§ What the task requires
Using the entries that follow, collect the lines where the word "Sort" appears.

=== Section Start ===

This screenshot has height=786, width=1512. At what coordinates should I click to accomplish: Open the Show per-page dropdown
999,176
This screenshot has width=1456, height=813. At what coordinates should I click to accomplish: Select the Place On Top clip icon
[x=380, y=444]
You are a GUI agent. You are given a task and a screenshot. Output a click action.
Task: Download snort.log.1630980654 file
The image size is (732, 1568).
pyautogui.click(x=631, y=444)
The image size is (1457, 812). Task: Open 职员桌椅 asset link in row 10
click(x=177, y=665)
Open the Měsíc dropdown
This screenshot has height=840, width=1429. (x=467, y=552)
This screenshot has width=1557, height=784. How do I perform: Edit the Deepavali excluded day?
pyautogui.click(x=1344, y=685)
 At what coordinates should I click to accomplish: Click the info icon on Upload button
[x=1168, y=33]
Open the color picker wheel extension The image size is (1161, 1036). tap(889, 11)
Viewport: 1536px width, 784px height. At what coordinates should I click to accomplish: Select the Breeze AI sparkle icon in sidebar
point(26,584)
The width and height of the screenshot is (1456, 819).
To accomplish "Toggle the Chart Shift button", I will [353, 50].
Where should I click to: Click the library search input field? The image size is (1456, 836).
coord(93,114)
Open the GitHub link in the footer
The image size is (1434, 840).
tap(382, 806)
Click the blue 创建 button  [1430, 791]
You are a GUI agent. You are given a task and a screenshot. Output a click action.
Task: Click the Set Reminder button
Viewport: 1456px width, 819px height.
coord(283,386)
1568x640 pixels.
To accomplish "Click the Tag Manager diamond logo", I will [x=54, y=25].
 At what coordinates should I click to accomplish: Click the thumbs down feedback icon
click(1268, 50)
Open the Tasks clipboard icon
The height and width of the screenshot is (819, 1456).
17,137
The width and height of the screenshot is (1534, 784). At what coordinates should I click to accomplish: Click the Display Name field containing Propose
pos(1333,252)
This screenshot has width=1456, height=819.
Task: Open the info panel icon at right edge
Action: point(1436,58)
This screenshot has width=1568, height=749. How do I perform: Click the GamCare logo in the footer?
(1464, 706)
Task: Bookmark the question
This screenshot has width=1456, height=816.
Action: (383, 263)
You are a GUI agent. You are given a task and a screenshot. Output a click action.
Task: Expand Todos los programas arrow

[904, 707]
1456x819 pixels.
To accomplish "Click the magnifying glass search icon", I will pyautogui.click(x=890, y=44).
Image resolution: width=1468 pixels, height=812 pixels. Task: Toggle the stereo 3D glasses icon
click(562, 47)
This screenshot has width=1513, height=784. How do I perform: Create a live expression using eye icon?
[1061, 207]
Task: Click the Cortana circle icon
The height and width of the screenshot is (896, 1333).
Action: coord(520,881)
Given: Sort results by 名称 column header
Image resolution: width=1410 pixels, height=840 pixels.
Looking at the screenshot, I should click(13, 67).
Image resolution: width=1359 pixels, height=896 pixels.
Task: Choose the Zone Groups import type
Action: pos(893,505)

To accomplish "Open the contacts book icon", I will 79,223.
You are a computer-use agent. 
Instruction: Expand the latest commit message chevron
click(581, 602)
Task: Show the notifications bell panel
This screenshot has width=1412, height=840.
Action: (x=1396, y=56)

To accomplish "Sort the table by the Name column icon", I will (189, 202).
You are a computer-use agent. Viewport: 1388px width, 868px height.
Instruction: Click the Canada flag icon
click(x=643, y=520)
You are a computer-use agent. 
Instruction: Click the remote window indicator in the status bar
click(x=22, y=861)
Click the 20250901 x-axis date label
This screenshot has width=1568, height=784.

=== Section End ===

§ Task solution
Given: Sort results by 名称 column header
To accomplish "Sort the table by the Name column icon", I will (189, 202).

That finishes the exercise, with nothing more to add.